Rajeev Ram and Joe Salisbury battle through a three-setter against Austin Krajicek and Franko Skugor to reach the second round of the US Open.

How Did Doubles Teams Improve While Being Apart?

Some of the world's best doubles players provide insight

Having more than five months off due to the COVID-19 pandemic was difficult for everyone’s game. Players had to find the balance between resting, training and figuring out what to work on. For doubles players, that was even more difficult. Almost all teams were unable to be together during the pandemic.

For example, American Rajeev Ram was in the United States while his partner, Joe Salisbury, was in Great Britain.

“I don’t think [it was] too tough, really.

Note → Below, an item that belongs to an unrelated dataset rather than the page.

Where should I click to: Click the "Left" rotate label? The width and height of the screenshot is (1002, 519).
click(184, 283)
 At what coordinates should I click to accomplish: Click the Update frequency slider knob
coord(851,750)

Obviously it’s a long time not playing together, but we had played together for a long time before the break and then obviously we’ve been practising for a long time leading up to this,” Salisbury said. “We’ve had nearly a week here training together, playing some practice sets… in general I think it’s going to come back pretty quickly.”

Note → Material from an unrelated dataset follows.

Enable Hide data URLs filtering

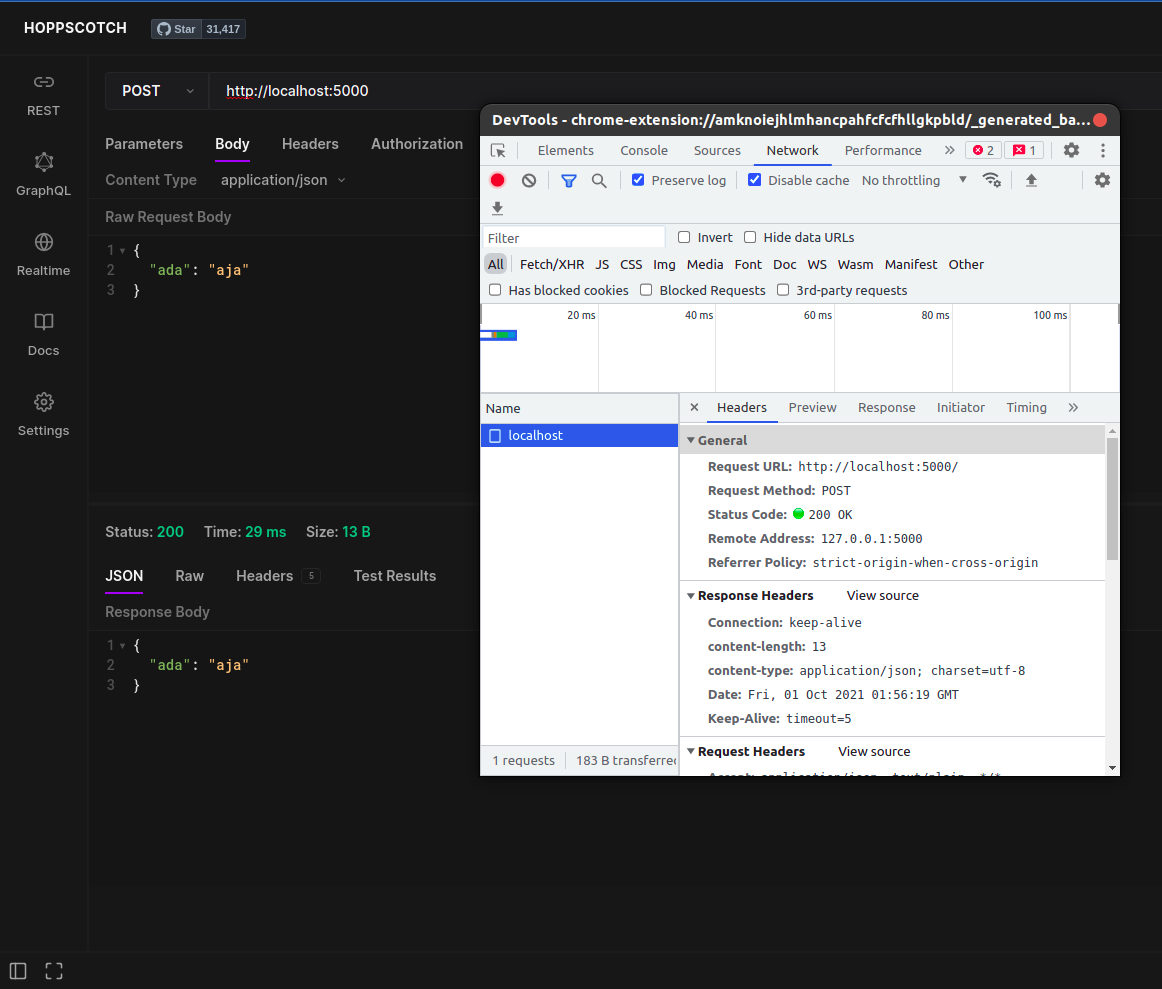(x=750, y=237)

Ram added that they had a call once every week or two, or whenever they felt they needed to discuss something.

“We talked a couple of game plan things, [went over] a few scouting reports, but I think the fact that we have a whole year behind us in 2019 and some of 2020 really helped us,” Ram said. “We did have a couple of discussions about what we could do if we wanted to try hit the ground running as quickly and as well as possible. We definitely didn’t just sit there.”

Ram and Salisbury began their partnership at the beginning of last season and they qualified for the 2019 Nitto ATP Finals. No team had greater momentum when play was suspended, as they were fresh off winning the Australian Open.

Since tennis returned, Ram and Salisbury reached the semi-finals of the Western & Southern Open and on Wednesday they triumphed in three sets to reach the second round of the US Open.

“It’s a negative for everyone that we had so much time off. The fact that we had a big win and then didn’t get to keep the momentum from that was a shame, but I think everyone feels like we’re starting fresh now,” Salisbury said. “Obviously it’s great that we got that win and we’re proud of that, but we want to just keep going and win some more of the big tournaments.”

One team that has been together even longer is Poland’s Lukasz Kubot and Brazilian Marcelo Melo. Like Ram and Salisbury, they quarantined an ocean apart.

“We played together for more than three years already, so to be away a little bit from Kubi was good,” Melo said last week, cracking a laugh. “But at the same time we missed each other as good friends. We share the court in the good and bad moments. Competing again together in this environment, to enjoy inside of the court such a good guy, a good partner, we missed [each other] a lot.”

Fans might not realise that doubles teams have more than just on-court success to worry about, but also their off-court relationship. Melo noted that they didn’t just speak about tennis during the suspension.

“I was watching a couple matches to see what we could improve, some shots, but we did not keep talking about tactics or how we could improve,” Melo said. “We were in touch, but not always talking about our team.”

Kubot and Melo were upset in the second round of the Western & Southern Open and they lost in the opening round of the US Open on Wednesday. But they will hope the work they did while apart will help them moving forward for the rest of the season.

“The most important was when we were home, each one of us improving the things we think we should improve individually. It’s like the singles guys, but in doubles,” Melo said. “It’s tough to improve the team without being together, but if you improve yourself and your partner improves himself, then we know already how to play. This for sure is going to bring us better results.”